The Check is Not in the Mail, Posted on Wednesday, November 12, 2025

 

 

One of the most interesting items in the Scott Family Collection is a simple silver dollar. The dollar is part of the Melville Dairy display, and it is placed right next to a photograph of Ralph H. Scott, one of the founders of Melville Dairy. In the photograph, Ralph is sitting at his desk behind a huge pile of silver dollars some of which were used to meet payroll for the month of August, 1952.

 In fact, I should say two payrolls, one for the plant employees and one for the farmers who supplied their milk to the dairy.

Why on earth would a modern, state of the art milk processing plant choose to meet a monthly payroll using coins?

Well, the explanation is simple. Despite promoting the dairy as a simple, local, home town dairy, which of course it was, Melville Dairy was, in fact, a huge contributor to the economy of Alamance County. In a single month, 60,000 dollars flowed from the two dairy payrolls into the economy of Alamance County.

But how to make this contribution visible?

Well, silver dollars were a rarity back then. According to Otis Lackey, former Assistant Manager of Melville Dairy, you did not encounter silver dollars much in your daily life. So the appearance of so many of them all at once all over Alamance County, was a way to get noticed.

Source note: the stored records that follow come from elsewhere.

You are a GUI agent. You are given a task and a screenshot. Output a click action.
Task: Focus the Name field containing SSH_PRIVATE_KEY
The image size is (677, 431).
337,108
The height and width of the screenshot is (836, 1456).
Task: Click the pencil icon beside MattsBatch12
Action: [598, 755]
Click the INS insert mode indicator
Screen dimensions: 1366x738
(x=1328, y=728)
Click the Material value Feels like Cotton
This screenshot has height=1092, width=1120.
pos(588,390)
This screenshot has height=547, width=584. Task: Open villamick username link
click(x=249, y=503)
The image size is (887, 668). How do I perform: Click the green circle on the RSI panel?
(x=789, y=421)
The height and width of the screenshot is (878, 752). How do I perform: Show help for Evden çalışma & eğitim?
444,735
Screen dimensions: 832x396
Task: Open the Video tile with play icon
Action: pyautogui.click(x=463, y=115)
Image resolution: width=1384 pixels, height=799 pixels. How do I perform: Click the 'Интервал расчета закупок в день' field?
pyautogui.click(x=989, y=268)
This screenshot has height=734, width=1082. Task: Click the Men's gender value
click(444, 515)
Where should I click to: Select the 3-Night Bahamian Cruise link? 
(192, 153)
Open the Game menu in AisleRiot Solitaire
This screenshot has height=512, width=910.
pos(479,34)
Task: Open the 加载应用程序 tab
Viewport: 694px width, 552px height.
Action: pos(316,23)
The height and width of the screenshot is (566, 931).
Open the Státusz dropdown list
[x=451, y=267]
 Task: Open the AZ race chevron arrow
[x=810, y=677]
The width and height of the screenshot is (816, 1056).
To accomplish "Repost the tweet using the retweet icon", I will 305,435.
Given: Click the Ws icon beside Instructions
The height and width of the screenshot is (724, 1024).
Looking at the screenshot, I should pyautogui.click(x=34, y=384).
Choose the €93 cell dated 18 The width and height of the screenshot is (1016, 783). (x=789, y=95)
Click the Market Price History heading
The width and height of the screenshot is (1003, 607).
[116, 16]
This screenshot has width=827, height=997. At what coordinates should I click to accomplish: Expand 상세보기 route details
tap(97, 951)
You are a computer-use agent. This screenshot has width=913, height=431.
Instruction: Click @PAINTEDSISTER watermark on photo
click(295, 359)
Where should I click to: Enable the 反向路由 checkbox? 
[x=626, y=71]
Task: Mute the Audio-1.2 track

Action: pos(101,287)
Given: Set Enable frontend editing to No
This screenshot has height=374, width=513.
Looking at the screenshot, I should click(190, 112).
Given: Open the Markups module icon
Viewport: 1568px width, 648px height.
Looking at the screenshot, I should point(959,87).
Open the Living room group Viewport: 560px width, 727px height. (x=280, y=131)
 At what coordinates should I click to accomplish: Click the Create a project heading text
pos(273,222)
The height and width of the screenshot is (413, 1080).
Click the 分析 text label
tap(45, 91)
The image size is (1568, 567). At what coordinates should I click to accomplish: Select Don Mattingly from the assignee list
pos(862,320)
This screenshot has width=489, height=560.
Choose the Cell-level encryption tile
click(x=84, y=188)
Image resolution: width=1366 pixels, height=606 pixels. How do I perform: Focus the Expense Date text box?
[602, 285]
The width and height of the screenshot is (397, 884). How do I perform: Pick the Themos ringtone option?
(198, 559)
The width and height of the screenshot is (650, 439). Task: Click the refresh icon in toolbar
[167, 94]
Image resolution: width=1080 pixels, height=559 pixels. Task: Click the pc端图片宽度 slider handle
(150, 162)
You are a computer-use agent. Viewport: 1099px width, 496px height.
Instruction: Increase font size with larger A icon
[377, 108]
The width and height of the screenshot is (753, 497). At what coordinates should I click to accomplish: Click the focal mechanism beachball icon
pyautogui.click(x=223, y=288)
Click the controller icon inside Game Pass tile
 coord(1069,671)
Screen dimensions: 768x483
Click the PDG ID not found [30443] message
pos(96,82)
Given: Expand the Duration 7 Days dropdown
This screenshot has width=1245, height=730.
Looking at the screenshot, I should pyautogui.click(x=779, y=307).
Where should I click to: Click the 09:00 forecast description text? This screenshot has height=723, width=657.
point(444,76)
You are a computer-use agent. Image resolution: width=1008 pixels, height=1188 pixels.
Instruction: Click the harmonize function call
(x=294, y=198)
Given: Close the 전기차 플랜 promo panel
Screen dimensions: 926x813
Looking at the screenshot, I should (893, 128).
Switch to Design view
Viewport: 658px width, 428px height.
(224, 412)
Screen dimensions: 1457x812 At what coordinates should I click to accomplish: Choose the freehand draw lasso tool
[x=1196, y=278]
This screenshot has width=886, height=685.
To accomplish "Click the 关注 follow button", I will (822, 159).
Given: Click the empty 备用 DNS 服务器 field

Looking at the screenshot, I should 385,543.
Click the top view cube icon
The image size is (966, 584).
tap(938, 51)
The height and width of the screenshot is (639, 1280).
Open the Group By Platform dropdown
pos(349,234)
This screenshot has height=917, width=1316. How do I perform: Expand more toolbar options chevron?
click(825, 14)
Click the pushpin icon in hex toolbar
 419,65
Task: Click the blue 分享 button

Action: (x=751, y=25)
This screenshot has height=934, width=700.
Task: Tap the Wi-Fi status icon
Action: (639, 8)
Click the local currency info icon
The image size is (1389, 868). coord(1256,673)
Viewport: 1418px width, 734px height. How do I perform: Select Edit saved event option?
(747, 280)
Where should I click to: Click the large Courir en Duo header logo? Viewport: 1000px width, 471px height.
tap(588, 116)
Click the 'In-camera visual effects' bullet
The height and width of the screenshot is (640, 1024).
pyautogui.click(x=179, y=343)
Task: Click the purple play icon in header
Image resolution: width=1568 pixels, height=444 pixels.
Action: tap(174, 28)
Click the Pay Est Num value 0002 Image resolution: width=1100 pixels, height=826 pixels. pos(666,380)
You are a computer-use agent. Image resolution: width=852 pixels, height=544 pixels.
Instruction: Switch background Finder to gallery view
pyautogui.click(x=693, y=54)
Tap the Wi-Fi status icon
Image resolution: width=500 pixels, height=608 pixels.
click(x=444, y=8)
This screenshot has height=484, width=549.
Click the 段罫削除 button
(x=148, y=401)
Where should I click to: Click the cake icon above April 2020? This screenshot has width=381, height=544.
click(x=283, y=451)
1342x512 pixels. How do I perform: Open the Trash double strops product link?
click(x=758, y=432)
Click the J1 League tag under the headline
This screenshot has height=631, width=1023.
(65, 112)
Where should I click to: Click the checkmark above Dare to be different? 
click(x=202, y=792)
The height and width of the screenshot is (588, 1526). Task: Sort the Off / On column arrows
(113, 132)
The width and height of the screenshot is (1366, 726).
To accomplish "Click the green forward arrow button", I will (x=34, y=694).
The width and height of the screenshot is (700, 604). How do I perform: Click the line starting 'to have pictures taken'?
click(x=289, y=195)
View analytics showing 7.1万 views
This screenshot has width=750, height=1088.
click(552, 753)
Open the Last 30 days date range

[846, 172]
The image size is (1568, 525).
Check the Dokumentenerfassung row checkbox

The coins were ordered from a bank in Charlotte and they were delivered to the Burlington Post Office. A Melville Dairy truck picked them up from the Post Office and delivered them to the plant. The coins were sorted into bags and used to pay the plant employees and the farmers. People used the coins everywhere, and they began to pop up in cash registers all over the county.

Even today, 73 years later, many visitors to the Scott Family Collection will stop in front of the display and tells us excitedly how a relative who worked at the dairy saved out some of their silver dollars to give them to family members as mementos.

Now that is great marketing!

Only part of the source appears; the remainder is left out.